Created 06-19-2018 04:47 PM
ConvertAvroToORC is in the Hive bundle which uses Avro 1.7.7, which does not support logical types such as decimal. This is discussed in NIFI-5079, where it was decided to add support via a PutORC processor in the upcoming Hive 3 bundle (slated for NiFi 1.7.0 and HDF 3.2).
If you are using a version of NiFi prior to 1.6.0, then upgrading may help solve the original conversion issue when fetching from SQLServer (via NIFI-4846). However if you're converting to ORC you will still run into the issue above. A workaround might be to store the Avro directly to HDFS and put the Hive table atop the Avro data vs ORC data.
Created 06-19-2018 04:47 PM
ConvertAvroToORC is in the Hive bundle which uses Avro 1.7.7, which does not support logical types such as decimal. This is discussed in NIFI-5079, where it was decided to add support via a PutORC processor in the upcoming Hive 3 bundle (slated for NiFi 1.7.0 and HDF 3.2).
If you are using a version of NiFi prior to 1.6.0, then upgrading may help solve the original conversion issue when fetching from SQLServer (via NIFI-4846). However if you're converting to ORC you will still run into the issue above. A workaround might be to store the Avro directly to HDFS and put the Hive table atop the Avro data vs ORC data.
Created 06-19-2018 05:04 PM
if we follow your approach , we can then use INSERT INTO SELECT to load from Avro table to ORC table.? reason being in some cases like ACID in Hive only works in ORC format.

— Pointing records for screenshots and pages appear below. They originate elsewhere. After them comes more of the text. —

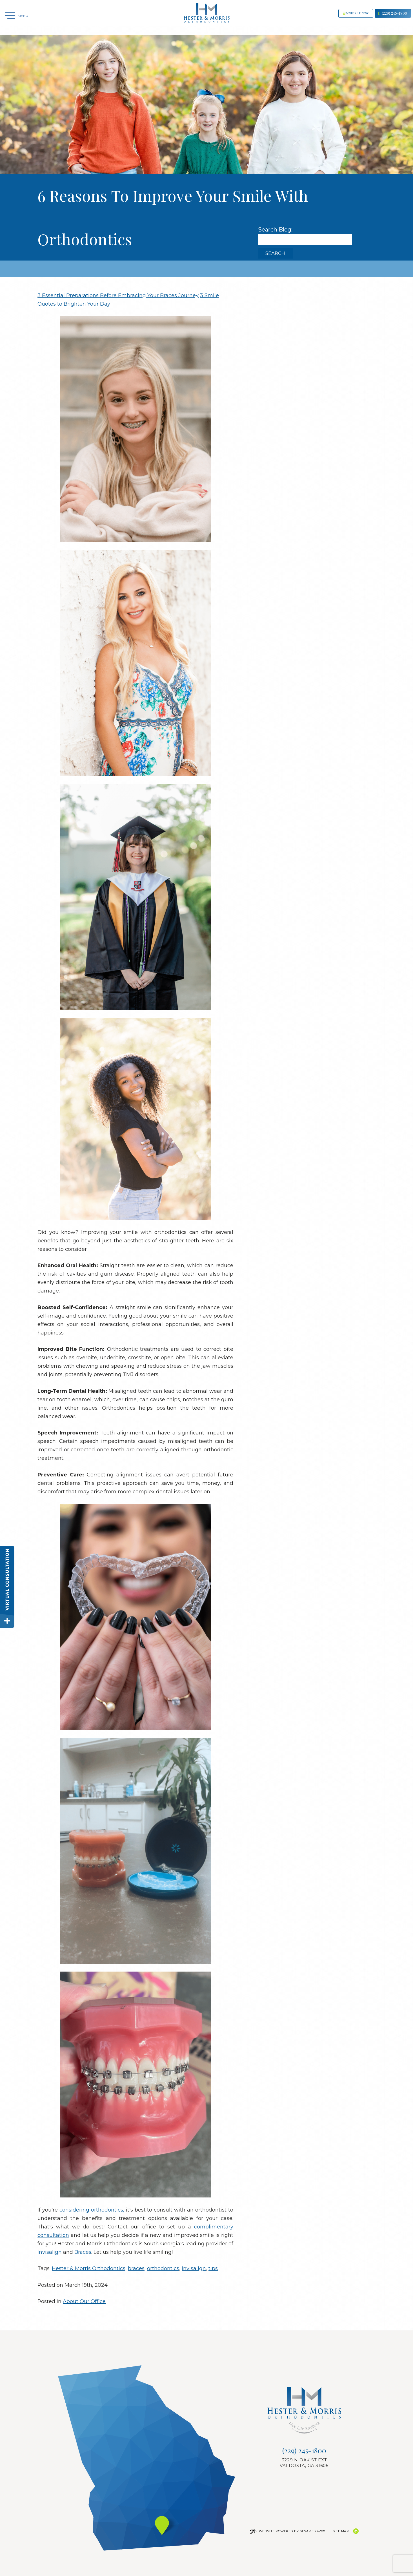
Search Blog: (275, 229)
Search (275, 253)
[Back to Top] (356, 2531)
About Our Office (84, 2301)
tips (213, 2268)
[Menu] (17, 18)
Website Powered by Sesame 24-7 (287, 2531)
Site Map (341, 2531)
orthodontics (163, 2268)
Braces (82, 2252)
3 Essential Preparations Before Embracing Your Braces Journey (118, 295)
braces (136, 2268)
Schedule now (330, 17)
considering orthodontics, (91, 2210)
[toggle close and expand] (7, 1621)
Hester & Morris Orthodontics (88, 2268)
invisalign (194, 2268)
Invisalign (49, 2252)
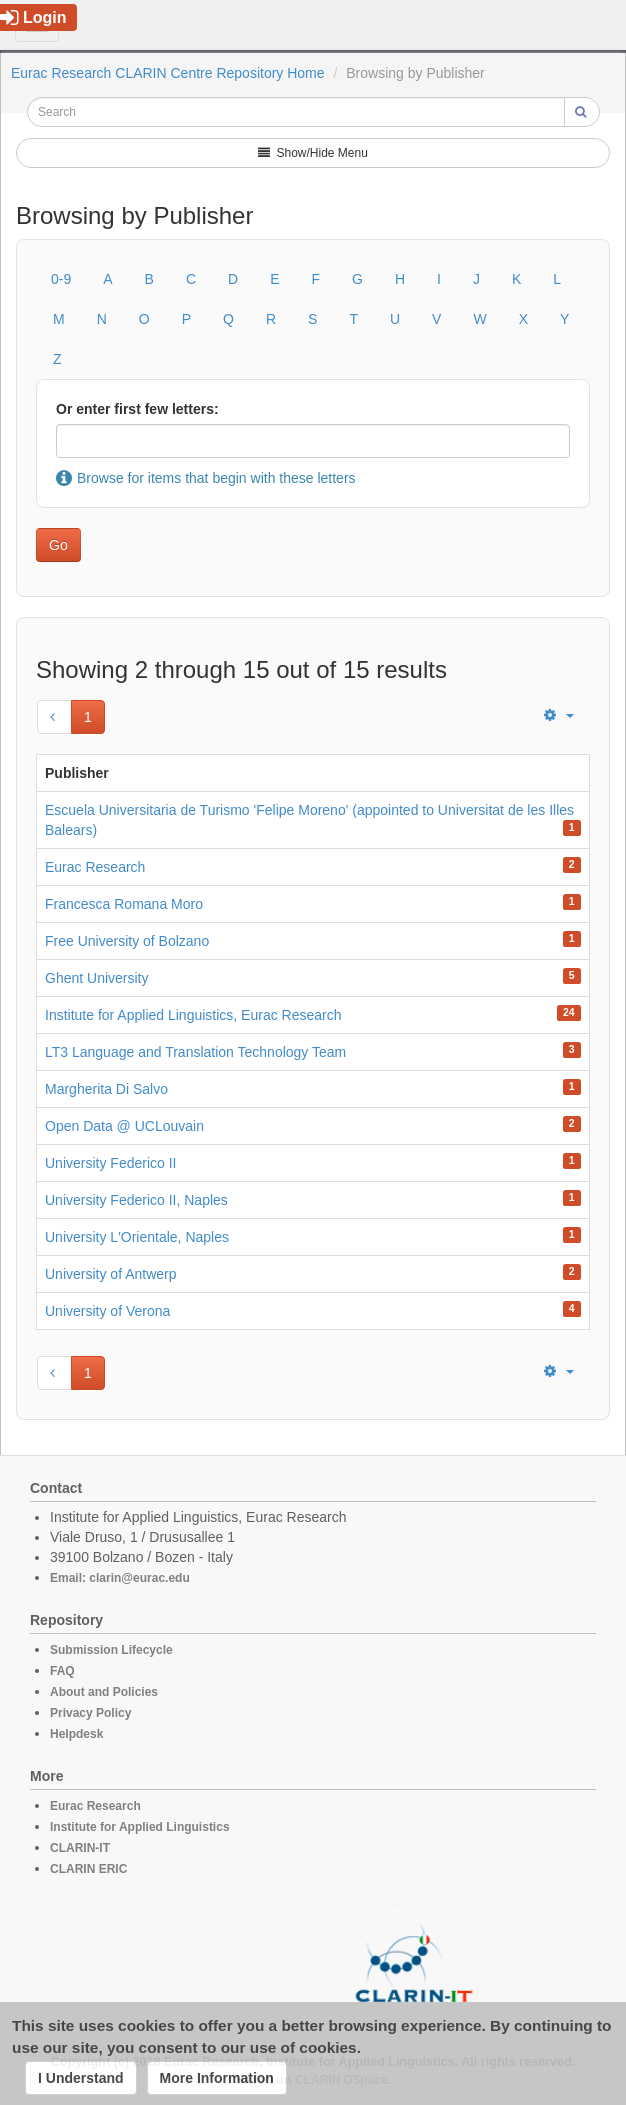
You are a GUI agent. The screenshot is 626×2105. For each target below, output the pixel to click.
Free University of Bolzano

Created 06-19-2018 06:17 PM
Yes I think that will work. Also if you convert from decimal to a different type then you should be able to use PutHiveStreaming, although that isn't always as performant as it could be. In the upcoming Hive 3 bundle, there is a new Streaming API and PutHive3Streaming should be much faster (and Avro logical types are supported).
Created 06-19-2018 10:07 PM
Thanks @Matt Burgess and @Saikrishna Tarapareddy. I converted upstream decimal to string to get it correctly in incremental ACID mode into hive table.